Los ojos negros la sondeaban con una chispa divertida.

—No, claro que no.

—Sí, claro que sí. Pero no te preocupes, imagino que Micaela te ha comentado las reglas de la casa, y si no es así, lo hará en breve.

—Las de limpieza y esas cosas, sí. ¿Hay otras?

—Pues sí, hay varias más, y una muy importante para la buena convivencia es que no nos enrollamos con los compañeros de casa. De modo que, si hacemos algún comentario de índole sexual, no va en ese sentido. Aclarado esto, te dejo para que te instales con privacidad. Aunque en el futuro veré tus bragas colgadas del tendedero, hoy querrás mantenerlas en secreto. Las chicas nuevas suelen ser pudorosas con su ropa interior al principio.

—¿Han ocupado la habitación otras chicas antes que yo?

—Un par de ellas.

—¿Y por qué se fueron? ¿Algún problema con la casa o con la convivencia?

—Encontraron otro alojamiento mejor, más céntrico, supongo. Esto está bastante bien comunicado, pero no deja de encontrarse lejos del meollo de la cuidad. Y quien se ve obligado a compartir casa no suele disponer de vehículo propio.

—Yo tengo un ciclomotor, que traeré mañana, de modo que el transporte no es un problema para mí. Hoy he venido en taxi para transportar las maletas.

—Y yo tengo coche, pero no es lo usual.

—Si te puedes permitir un coche, ¿por qué vives en una casa compartida?

—Estoy ahorrando para comprar la mía, y esta, por el momento, cubre mis necesidades de espacio y privacidad. Y ahora dejo que te instales, me voy al gimnasio en breve. Los dos estantes superiores del frigorífico son míos, y el mueble de la derecha. Si necesitas algo de ellos, eres libre de cogerlo hasta que hagas una compra.
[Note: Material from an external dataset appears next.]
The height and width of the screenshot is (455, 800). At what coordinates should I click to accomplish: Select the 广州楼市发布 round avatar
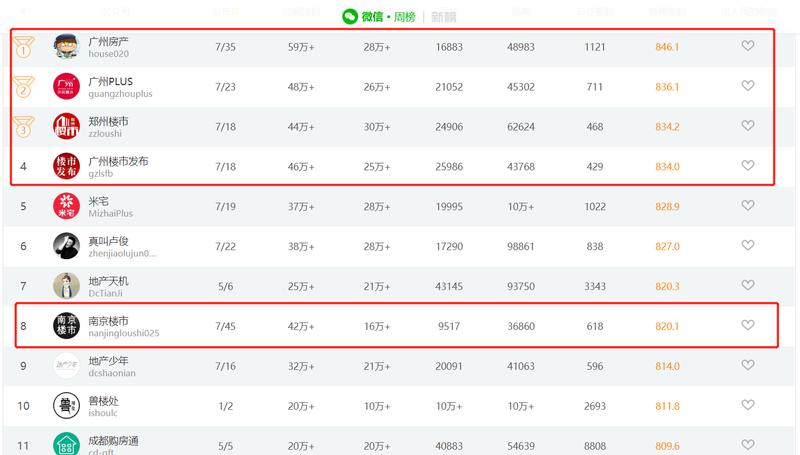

—Gracias, pensaba pedir algo a domicilio para cenar y pasar por el supermercado mañana a primera hora.

—Como prefieras. Hasta luego. Y bienvenida al Edén.

Maxi se marchó dejándola bastante descolocada. Le había parecido simpático, divertido, y desinhibido, muy desinhibido. ¿La charla que le había dado iba dirigida a advertirle que no se enrollaría con ella? ¿Tan evidente era que lo había encontrado muy atractivo? Aunque en sus planes tampoco entraba enrollarse con un compañero de casa, Maxi era un regalo para la vista.
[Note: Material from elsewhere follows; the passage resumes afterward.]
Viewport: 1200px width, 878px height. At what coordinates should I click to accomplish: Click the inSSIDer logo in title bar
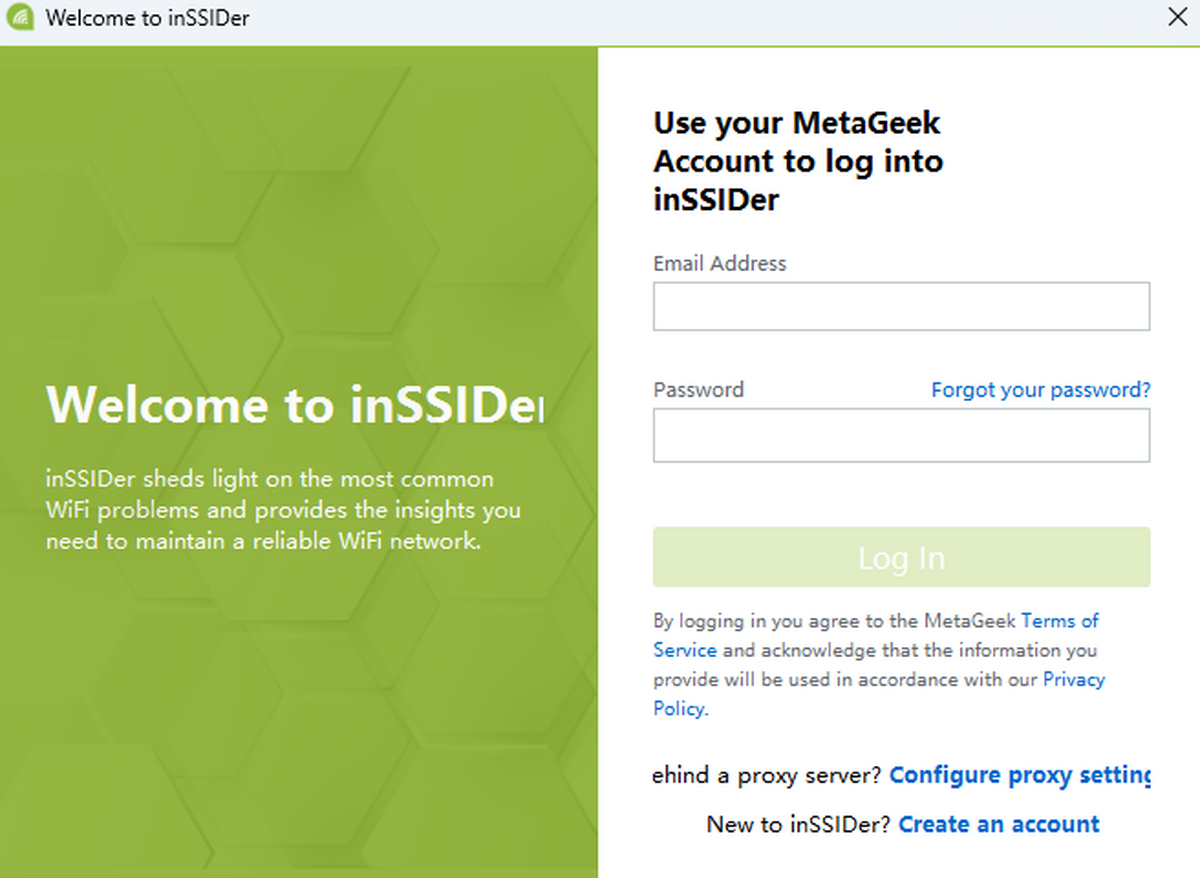[x=20, y=18]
Tratando de olvidar a su compañero se dedicó a vaciar las maletas. Cuando llegó a la ropa interior, a las bragas de encaje de los días especiales y a las más normales de algodón de diario, se preguntó qué pensarían sus compañeros de piso de ellas, y si adivinarían su actividad sexual —bastante escasa por el momento— al verlas en el tendedero.

No había salido con nadie desde que terminó la universidad, unos años atrás, y su vida amorosa dejaba mucho que desear, pues no era mujer de rollos de una noche. Llevaba varios años sin echar un buen polvo —ni bueno ni malo, en realidad— y tal vez por eso Maxi, que exudaba magnetismo sexual por todos los poros de su delgado cuerpo, le había parecido tan atrayente. Pero estaba bien la norma de no enrollarse con los compañeros de casa, era lo mejor para evitar complicaciones.

***

Micaela llegó un poco más tarde, cuando Maxi ya se había marchado, cargado con una voluminosa mochila.

—Disculpa que no estuviera para recibirte, pensaba que no llegarías tan pronto —dijo entrando en la habitación, cuya puerta se encontraba abierta—. Me ha tocado quedarme hasta tarde en el trabajo. De todas formas, dejé avisado que podrías venir.

—No te preocupes, Maxi se ha encargado de hacer de anfitrión.